[Python-ideas] Adding iOS/Android support to Python

Masklinn masklinn at masklinn.net
Sat Oct 25 10:15:13 CEST 2014


On 2014-10-25, at 04:20 , Russell Keith-Magee <russell at keith-magee.com> wrote:
>  3) Disabling certain modules on mobile platforms. Supporting modules like linuxaudiodev, ossaudiodev, readline, curses, idle and tkinter on mobile platforms doesn't make much sense; modules likes bsddb and bz2 are difficult to support due to library dependencies; and the need for modules like multiprocessing is arguable (and difficult to support on mobile). Even providing a Python executable/shell is arguable for these platforms.
> 
> However, I would anticipate that 3 might raise some concerns, as the general Python "batteries included" philosophy would be modified to "unless you're on one of these platforms". Any guidance on whether this approach would be palatable? Is there any precedent for "module not supported on platform X" that I'm not aware of?
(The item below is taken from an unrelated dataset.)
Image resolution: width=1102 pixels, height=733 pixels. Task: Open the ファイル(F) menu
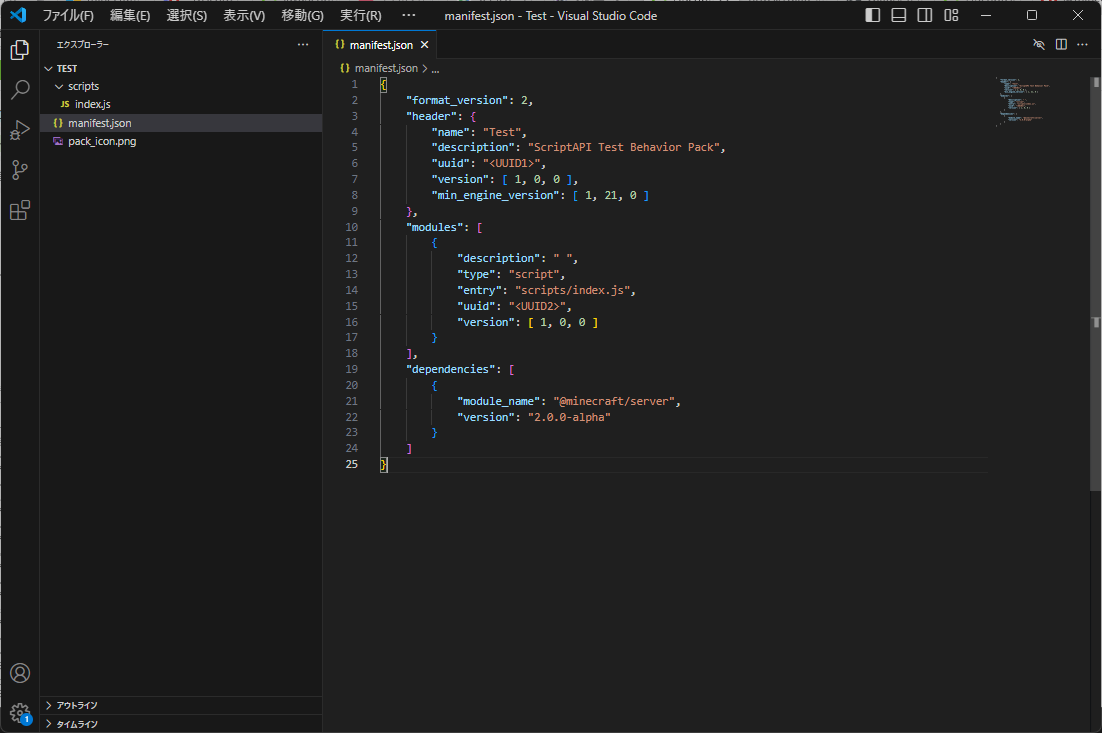[66, 15]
* IIRC, Python will not setup e.g. bz2 if there's no libbz2 on the
  system, likewise ssl and libssl, so the underlying library is not
  available on a platform it wouldn't be entirely surprising for it to be
  missing in the corresponding Python
* there are a number of modules which are only available on a 
  restricted number of platforms, though for the most part they're
  either windows-specific[0] or unix-specific[1]. There are also
  limitations within modules e.g. os.path.relpath is documented as
  only available on Unix and Windows, samepath and sameopenfile
  used to be Unix-only and are now Unix+Windows
* some modules also have very different contents or behaviors
  based on the platform e.g. ssl, signal or mmap

So there seems to be a precedent for stdlib modules entirely missing on
some platforms, or having restricted or platform-specific content.